Yeah, I plan to do it without spotters, a belt, or a rack.  I don’t see how anything could go wrong.  I just have to keep telling myself “5 more” right?


----------



## Viduus (Aug 14, 2019)

dk8594 said:


> Yeah, I plan to do it without spotters, a belt, or a rack.  I don’t see how anything could go wrong.  I just have to keep telling myself “5 more” right?



yes but when it gets real bad you break the five into a set of 3 then 2.... that’s when you know things are getting real. (Not the previous 35 you didn’t know you were planning on doing!)


----------



## dk8594 (Aug 14, 2019)

Viduus said:


> yes but when it gets real bad you break the five into a set of 3 then 2.... that’s when you know things are getting real. (Not the previous 35 you didn’t know you were planning on doing!)



What about going by fractions? 1/8 rep, 1/3 rep, 1/2 and so on?


----------



## German89 (Aug 14, 2019)

dk8594 said:


> What about going by fractions? 1/8 rep, 1/3 rep, 1/2 and so on?


That would be John meadows style 

Get on the hack squat do a 1.5 rep, and continue with the 5 more method. Enjoy


----------



## Viduus (Aug 14, 2019)

dk8594 said:


> What about going by fractions? 1/8 rep, 1/3 rep, 1/2 and so on?



I think those are called “21s”.

.. which raises another good question. Why aren’t they called “14s”? Since 7 half reps plus seven half reps plus 7 full ones only equals 14 complete reps. Not the 21 claimed...

This violates the Snake rule of “don’t be a pussy”. I think we need to do 14 reps at the bottom then 14 at the top before finishing with 7 full reps. That’s a proper “Snake 21”.




German89 said:


> That would be John meadows style
> 
> Get on the hack squat do a 1.5 rep, and continue with the 5 more method. Enjoy



I love that you said this... I do my hack squats this way thanks to him. Everyone just thinks I have a learning disability...

(It was also the inspiration for my double pump thing on seared calf raises)


----------



## German89 (Aug 14, 2019)

Viduus said:


> I think those are called “21s”.
> 
> .. which raises another good question. Why aren’t they called “14s”? Since 7 half reps plus seven half reps plus 7 full ones only equals 14 complete reps. Not the 21 claimed...
> 
> ...


I can only do like 50lbs doing hacks like that. I even do my Bulgarian split squat like that too


----------



## dk8594 (Aug 15, 2019)

Rumor has it that when they found Mentzer’s lost journals he was working on aa zero rep theory that focused on mental imagery. I think it works. I tried it last night and benched a thousand.


----------



## German89 (Aug 15, 2019)

dk8594 said:


> Rumor has it that when they found Mentzer’s lost journals he was working on aa zero rep theory that focused on mental imagery. I think it works. I tried it last night and benched a thousand.




Rotflmfao 

You fauckin' guy, eh!


----------



## Viduus (Aug 15, 2019)

dk8594 said:


> Rumor has it that when they found Mentzer’s lost journals he was working on aa zero rep theory that focused on mental imagery. I think it works. I tried it last night and benched a thousand.

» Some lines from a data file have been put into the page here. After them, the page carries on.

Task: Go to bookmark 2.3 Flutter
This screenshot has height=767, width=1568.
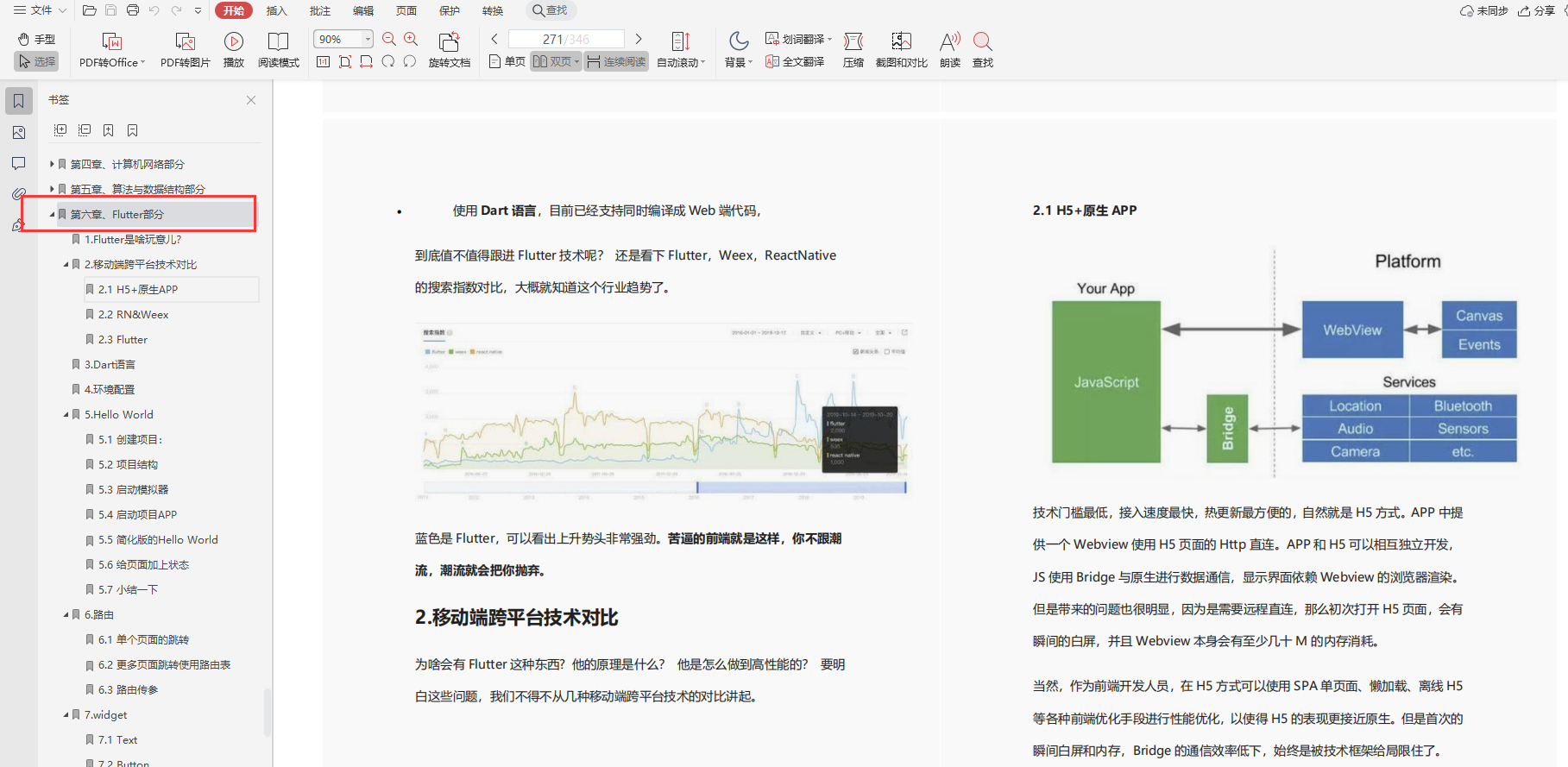Action: pos(123,339)
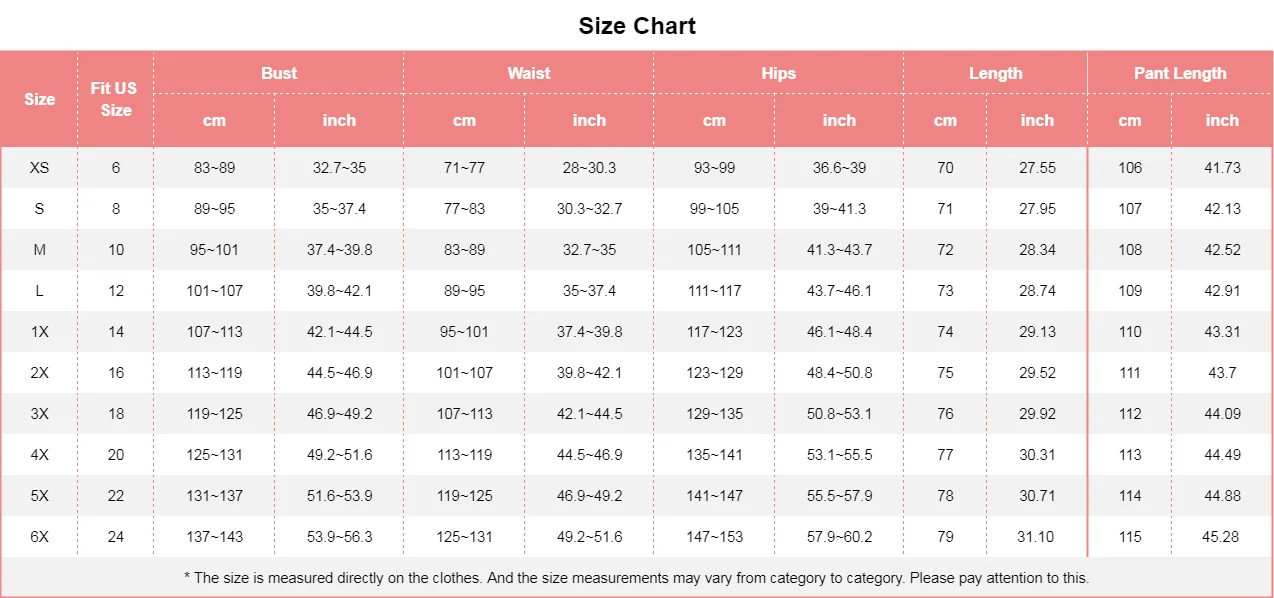Click the Fit US Size header

(x=115, y=99)
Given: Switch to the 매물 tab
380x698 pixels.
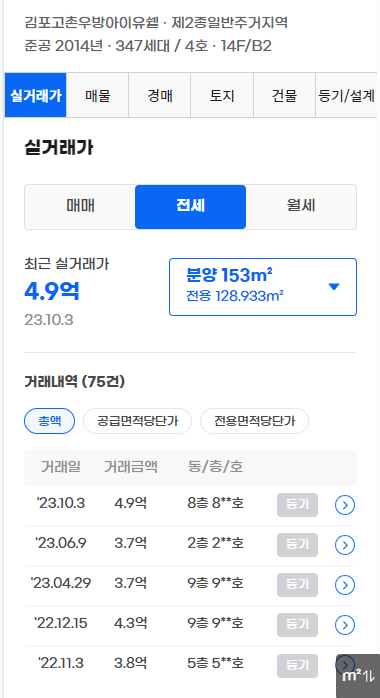Looking at the screenshot, I should (x=97, y=95).
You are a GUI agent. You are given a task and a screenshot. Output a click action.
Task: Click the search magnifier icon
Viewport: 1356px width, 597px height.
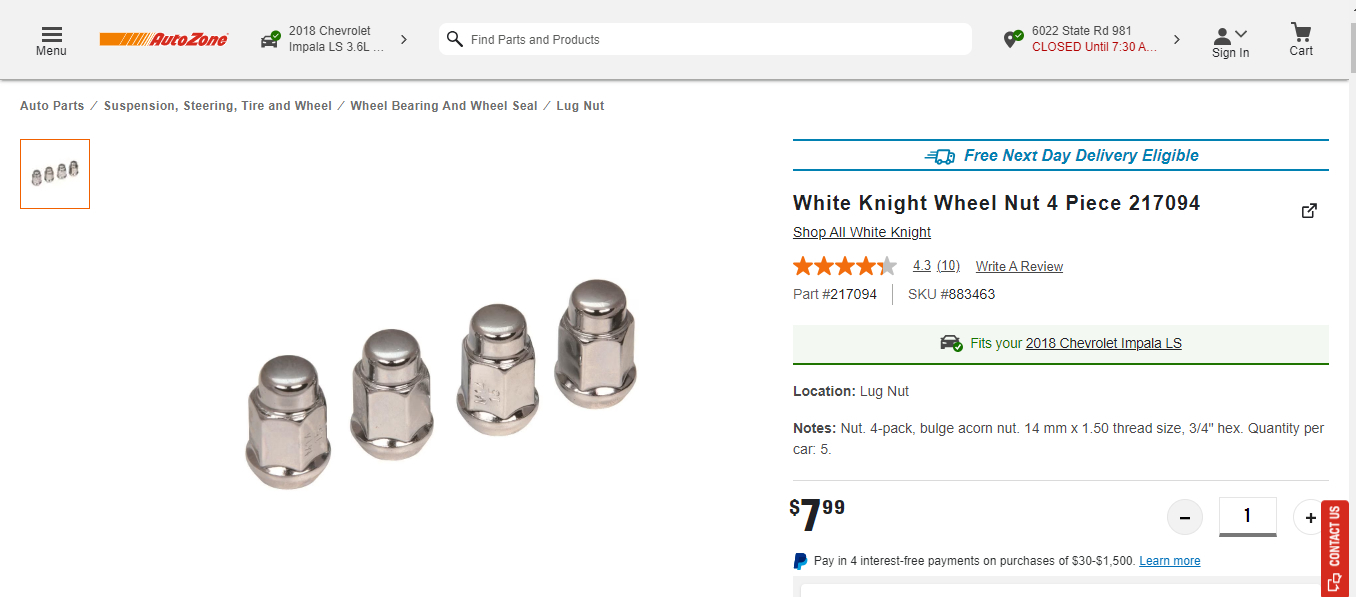(x=455, y=39)
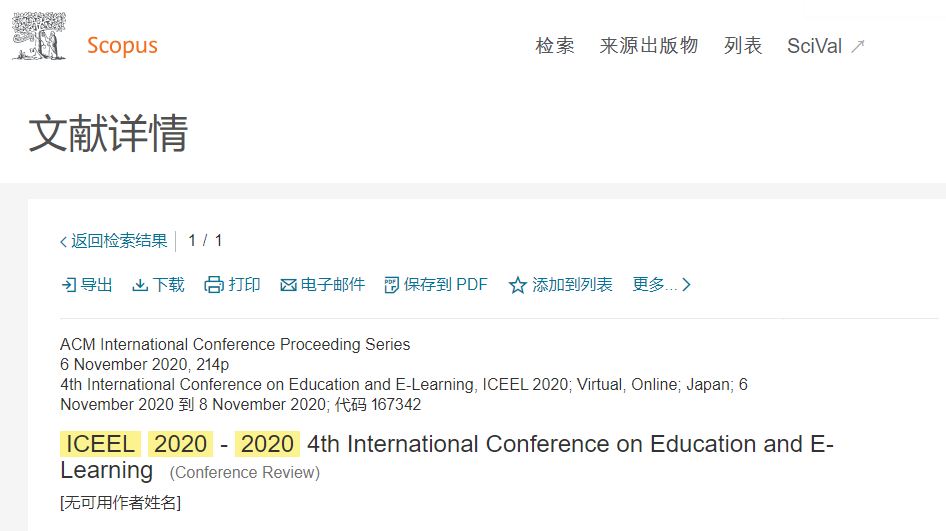
Task: Click the star icon 添加到列表
Action: click(518, 285)
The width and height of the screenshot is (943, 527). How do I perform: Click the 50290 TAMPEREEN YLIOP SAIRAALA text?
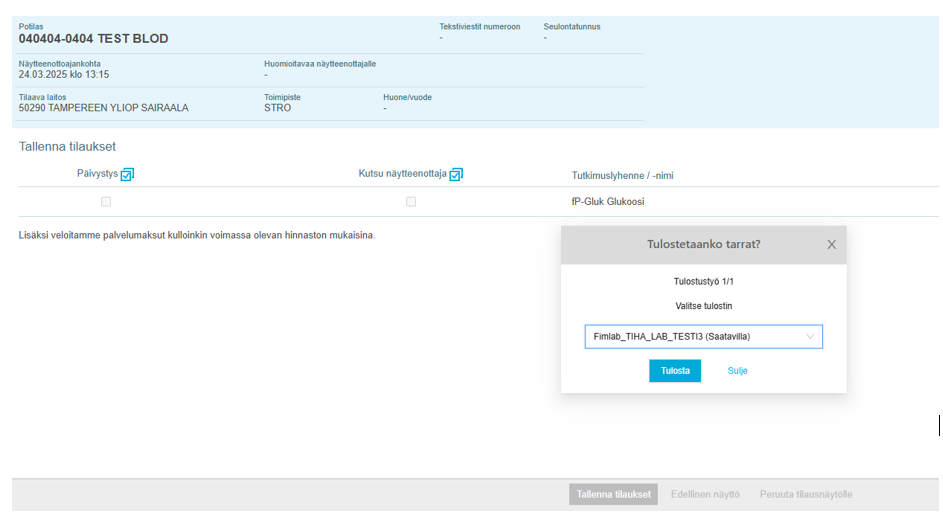(x=103, y=108)
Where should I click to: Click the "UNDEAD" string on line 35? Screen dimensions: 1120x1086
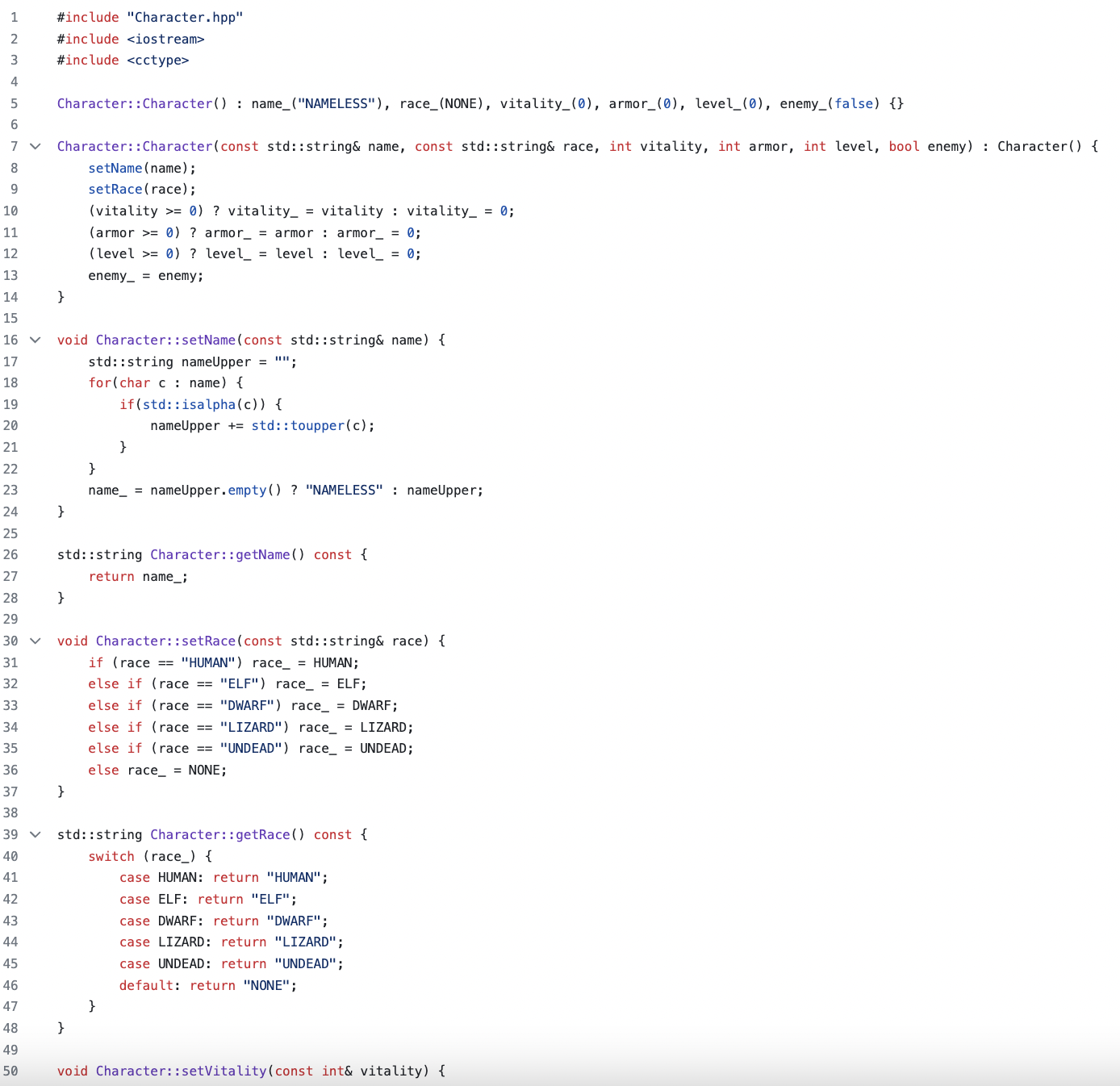coord(251,749)
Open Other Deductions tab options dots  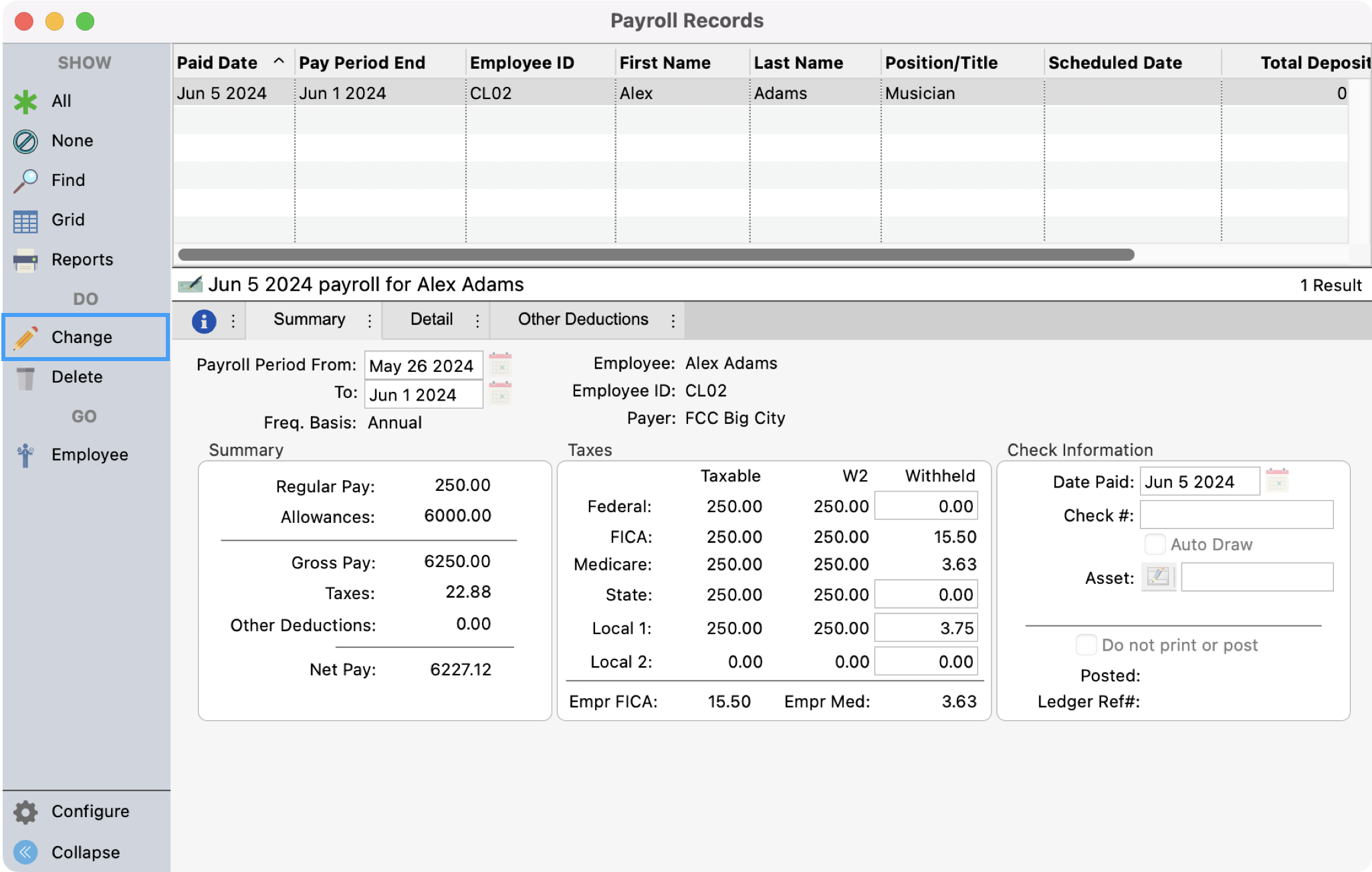click(x=673, y=321)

Is this why Hany has people pose between sets? Is he trying to prove the zero rep theorem? He’s athletes do win a lot... I’m starting to think you’re on to something with this...


----------



## German89 (Aug 15, 2019)

Viduus said:


> Is this why Hany has people pose between sets? Is he trying to prove the zero rep theorem? He’s athletes do win a lot... I’m starting to think you’re on to something with this...


Isnt there a saying. If you visualize it. You'll get it?


----------



## Jin (Aug 15, 2019)

German89 said:


> Isnt there a saying. If you visualize it. You'll get it?



Yes. So why aren’t you at my door in that outfit I like?


----------



## German89 (Aug 15, 2019)

Jin said:


> Yes. So why aren’t you at my door in that outfit I like?


Hmmm.. good question?


----------